En realidad, detestaba el fútbol (y el futbolín), creo que por una sobredosis de Subbuteo, al que me obligaba a jugar, con muy malas puskas (jajaja), mi hermano mayor, que además era un crack con el balón de verdad y llegó a militar en el juvenil del Espanyol aparte de componer, con Ramon Malet y Nando Garcia, el tridente de oro del PVB (Puigcerdá-Viladrau-Barcelona), el equipo más pijo de la galaxia, y ligar a espuertas. Mi gran momento fue la victoria de la Alemania Federal de Beckenbauer, Overath, Uwe Seeler y Torpedo Müller (aún me sé los nombres) contra la Inglaterra de Banks, Bobby Moore, Bobby Charlton y mi hermano en el Mundial de México de 1970. Carlos me hacía ir a la fuerza con los alemanes, como cuando jugábamos con los soldados de plástico a la Segunda Guerra Mundial y yo era invariablemente los nazis. Su revancha por la insolente derrota fue terrible: doble ración de Subbuteo y llevar las camisetas del PVB y los dorsales a los partidos como utillero.
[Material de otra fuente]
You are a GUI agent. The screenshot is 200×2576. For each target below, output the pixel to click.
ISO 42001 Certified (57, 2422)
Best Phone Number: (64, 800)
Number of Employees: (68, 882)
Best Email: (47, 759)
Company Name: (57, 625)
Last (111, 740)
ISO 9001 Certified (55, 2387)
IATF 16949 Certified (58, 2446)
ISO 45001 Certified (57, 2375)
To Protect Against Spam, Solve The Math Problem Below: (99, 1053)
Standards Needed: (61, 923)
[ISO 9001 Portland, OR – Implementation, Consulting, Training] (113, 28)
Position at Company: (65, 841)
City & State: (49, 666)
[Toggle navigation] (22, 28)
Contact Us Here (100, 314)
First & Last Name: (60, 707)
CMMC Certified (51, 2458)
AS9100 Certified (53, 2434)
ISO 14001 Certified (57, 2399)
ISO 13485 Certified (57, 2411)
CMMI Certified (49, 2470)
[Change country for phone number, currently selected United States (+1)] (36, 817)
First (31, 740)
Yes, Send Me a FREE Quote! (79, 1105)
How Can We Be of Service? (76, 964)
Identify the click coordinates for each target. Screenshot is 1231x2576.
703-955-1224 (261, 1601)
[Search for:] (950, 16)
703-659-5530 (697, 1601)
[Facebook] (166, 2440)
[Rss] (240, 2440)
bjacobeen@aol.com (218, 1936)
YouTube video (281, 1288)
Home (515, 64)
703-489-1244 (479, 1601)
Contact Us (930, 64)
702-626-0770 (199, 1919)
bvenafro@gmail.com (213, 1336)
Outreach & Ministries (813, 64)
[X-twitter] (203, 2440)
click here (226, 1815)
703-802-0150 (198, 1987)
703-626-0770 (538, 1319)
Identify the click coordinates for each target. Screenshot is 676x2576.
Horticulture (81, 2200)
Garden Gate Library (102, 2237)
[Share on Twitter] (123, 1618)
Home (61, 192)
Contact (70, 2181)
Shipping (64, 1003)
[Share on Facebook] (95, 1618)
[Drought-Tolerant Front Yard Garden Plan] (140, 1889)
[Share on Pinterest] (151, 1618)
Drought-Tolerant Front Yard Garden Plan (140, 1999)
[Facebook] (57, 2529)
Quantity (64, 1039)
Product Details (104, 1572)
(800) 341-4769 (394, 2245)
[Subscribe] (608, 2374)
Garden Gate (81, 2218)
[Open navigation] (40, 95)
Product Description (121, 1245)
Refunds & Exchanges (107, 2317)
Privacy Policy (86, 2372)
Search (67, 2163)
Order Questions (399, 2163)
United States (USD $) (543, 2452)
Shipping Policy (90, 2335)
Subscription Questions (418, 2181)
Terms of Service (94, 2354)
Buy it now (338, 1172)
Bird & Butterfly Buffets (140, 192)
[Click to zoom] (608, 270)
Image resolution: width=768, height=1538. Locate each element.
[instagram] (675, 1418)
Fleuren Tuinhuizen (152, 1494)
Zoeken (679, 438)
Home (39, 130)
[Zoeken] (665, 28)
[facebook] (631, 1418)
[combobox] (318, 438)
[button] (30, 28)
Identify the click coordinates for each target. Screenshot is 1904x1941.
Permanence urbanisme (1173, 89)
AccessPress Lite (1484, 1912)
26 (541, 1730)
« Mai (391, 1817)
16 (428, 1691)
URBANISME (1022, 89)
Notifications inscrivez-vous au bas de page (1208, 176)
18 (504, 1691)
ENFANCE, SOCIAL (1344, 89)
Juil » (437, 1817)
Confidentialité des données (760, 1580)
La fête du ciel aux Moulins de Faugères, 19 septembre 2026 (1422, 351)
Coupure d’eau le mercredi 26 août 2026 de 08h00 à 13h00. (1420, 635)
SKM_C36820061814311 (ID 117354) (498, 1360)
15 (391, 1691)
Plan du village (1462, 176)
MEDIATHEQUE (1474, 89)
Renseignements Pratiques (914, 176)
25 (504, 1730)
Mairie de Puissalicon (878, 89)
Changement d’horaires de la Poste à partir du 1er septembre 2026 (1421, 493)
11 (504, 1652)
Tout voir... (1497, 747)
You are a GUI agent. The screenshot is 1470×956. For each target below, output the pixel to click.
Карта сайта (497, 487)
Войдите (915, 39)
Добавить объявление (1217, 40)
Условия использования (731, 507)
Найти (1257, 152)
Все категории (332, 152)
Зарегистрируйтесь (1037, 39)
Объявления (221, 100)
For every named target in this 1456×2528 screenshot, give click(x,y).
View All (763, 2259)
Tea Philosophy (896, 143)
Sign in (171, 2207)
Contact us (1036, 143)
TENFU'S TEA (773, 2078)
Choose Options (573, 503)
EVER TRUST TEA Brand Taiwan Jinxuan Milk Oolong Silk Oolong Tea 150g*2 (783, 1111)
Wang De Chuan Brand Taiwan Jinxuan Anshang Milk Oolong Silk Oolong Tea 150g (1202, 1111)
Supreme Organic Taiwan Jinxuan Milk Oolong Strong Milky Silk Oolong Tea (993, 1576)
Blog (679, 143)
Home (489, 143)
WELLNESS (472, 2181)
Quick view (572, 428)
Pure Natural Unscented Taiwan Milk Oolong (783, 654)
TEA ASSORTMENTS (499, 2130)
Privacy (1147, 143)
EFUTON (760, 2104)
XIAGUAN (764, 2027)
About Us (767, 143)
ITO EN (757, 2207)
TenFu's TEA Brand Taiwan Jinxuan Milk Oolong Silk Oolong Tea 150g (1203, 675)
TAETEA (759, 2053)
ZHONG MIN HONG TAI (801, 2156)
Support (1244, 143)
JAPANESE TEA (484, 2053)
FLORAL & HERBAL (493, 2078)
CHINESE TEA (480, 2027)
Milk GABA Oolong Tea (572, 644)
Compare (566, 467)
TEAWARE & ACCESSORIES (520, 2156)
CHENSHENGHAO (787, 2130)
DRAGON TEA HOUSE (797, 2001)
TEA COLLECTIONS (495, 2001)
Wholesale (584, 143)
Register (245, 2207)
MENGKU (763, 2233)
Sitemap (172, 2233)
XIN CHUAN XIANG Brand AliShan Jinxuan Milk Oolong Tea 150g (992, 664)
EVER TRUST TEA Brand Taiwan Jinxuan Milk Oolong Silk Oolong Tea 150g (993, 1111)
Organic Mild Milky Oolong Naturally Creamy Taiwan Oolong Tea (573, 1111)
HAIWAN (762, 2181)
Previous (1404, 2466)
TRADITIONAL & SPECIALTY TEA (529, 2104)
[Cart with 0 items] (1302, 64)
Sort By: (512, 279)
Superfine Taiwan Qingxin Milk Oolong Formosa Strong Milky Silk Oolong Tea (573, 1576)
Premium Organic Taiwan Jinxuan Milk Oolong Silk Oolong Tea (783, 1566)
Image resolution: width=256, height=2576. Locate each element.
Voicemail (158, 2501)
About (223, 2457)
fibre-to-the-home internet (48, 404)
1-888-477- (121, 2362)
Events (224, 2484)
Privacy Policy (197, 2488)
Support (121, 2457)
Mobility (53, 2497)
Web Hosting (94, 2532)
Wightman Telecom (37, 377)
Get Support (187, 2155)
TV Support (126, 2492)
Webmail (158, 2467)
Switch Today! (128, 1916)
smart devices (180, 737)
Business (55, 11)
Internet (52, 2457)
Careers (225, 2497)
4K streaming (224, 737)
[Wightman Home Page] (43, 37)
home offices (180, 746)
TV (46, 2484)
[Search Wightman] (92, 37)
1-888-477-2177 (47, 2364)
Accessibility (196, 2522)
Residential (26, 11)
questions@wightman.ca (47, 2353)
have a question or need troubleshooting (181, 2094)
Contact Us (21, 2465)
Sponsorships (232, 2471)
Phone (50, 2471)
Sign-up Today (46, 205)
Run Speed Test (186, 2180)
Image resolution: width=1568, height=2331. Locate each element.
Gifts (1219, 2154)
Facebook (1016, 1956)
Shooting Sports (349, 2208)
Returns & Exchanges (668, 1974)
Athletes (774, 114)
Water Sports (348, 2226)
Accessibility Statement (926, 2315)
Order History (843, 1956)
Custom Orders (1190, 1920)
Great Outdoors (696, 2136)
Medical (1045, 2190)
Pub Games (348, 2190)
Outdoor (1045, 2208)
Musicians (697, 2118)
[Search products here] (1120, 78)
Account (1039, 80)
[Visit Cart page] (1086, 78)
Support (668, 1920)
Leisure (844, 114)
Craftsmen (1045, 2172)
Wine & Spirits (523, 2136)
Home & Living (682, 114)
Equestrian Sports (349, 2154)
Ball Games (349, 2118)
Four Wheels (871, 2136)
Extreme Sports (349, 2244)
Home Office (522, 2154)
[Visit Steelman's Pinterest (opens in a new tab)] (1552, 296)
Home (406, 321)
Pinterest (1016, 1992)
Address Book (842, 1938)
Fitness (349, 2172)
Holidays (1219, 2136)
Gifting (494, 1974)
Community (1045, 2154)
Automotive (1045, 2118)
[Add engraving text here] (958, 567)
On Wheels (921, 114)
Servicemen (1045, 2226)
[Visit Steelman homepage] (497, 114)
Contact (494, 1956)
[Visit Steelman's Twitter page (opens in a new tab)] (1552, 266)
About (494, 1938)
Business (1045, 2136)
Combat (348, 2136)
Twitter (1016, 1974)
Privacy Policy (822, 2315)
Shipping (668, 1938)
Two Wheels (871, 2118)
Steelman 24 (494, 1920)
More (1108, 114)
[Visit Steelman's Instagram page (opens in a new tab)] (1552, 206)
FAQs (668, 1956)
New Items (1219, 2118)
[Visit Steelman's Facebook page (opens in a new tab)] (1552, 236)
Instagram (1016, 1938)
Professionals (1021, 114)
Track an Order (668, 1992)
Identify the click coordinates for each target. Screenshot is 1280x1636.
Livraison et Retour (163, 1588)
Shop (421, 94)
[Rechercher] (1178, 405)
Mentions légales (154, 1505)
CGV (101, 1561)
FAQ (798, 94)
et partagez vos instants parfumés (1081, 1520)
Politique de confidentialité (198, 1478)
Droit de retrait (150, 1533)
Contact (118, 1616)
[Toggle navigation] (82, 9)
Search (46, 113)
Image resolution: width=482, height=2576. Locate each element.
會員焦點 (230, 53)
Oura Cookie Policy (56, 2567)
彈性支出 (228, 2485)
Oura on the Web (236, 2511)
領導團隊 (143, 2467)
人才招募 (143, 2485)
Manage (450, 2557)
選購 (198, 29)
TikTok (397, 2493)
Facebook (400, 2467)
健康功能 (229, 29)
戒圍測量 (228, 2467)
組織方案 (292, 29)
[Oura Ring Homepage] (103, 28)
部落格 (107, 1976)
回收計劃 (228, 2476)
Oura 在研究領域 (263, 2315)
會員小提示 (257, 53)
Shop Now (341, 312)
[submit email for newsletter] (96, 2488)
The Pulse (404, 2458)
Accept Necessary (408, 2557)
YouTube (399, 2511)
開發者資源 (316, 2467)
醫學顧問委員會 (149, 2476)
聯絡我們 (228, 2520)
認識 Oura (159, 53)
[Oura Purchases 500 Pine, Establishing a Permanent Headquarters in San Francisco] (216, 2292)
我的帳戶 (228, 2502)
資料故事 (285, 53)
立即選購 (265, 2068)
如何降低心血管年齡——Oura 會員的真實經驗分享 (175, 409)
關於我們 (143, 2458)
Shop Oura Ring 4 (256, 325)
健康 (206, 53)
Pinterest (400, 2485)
Tuve que jugar muchos años al rugby y practicar el boxeo para recuperar la autoestima perdida por no estar a la altura en el fútbol. Y así, cuando empecé a jugar de verdad mi estilo resultó ser bastante tosco; eso sí: voluntarioso y muy físico. Ni el más fino estilista sobrevivía a mis feroces entradas, siempre con los pies por delante. Era una mezcla de Johan Neeskens y Kempes (por el pelo), con un mucho de Ratón Ayala.

Mi florecimiento balompédico tuvo lugar en el seno del equipo de fútbol sala de EL PAÍS y he de decir que contribuí decisivamente a que nunca pasáramos de la mitad de la tabla, sobre todo hacia arriba. Eso sí, teníamos, hay que destacarlo aquí, una equipación sensacional (no sé a qué espónsor habíamos engañado), de Nike, con pantalón blanco y camiseta roja. Todo de un tejido DRI -FIT de primera, nada que ver con aquellos pantaloncillos cortitos y estrechos de los setentas tipo Milonguita Heredia -que eso sí era marcar y no el pichichi-. Parecíamos el Manchester, hasta que empezábamos a jugar.

Durante varias temporadas lo di todo (sería más correcto repartí de todo), haciéndome un nombre, generalmente malsonante, en la liga de medios y fiel al aserto de que la pelota es redonda, el fútbol dura 90 minutos y todo lo demás es teoría. Jugaba con gran entrega hasta el punto de que mis propios compañeros como Robert Álvarez, Oriol Puigdemont o Claudi Pérez, gente seria que, a diferencia de mí, ha prosperado en el fútbol, la vida y el periodismo, me pedían con gestos templanza, además del balón. Y es que yo las raras veces que tenía el esférico, no sabía qué hacer con él, me aturullaba, intentaba un caño, la bicicleta, la rabona (!), lo que fuera, para invariablemente perderlo y entonces lanzarme a tumba abierta a recuperarlo como si no hubiera un mañana ni existiera la tarjeta roja. De lo extraña que es la naturaleza humana da fe no solo que alguna vez ¡marcara! -incluso en la portería adecuada- sino que sienta nostalgia de todo aquello, el equipo, la camaradería, las duchas, el Reflex… Decía Maradona que de volver a nacer querría ser de nuevo futbolista y ser Maradona; a mí me bastaría con que esta vez alguien me eligiera sin fruncir el ceño en el patio del colegio.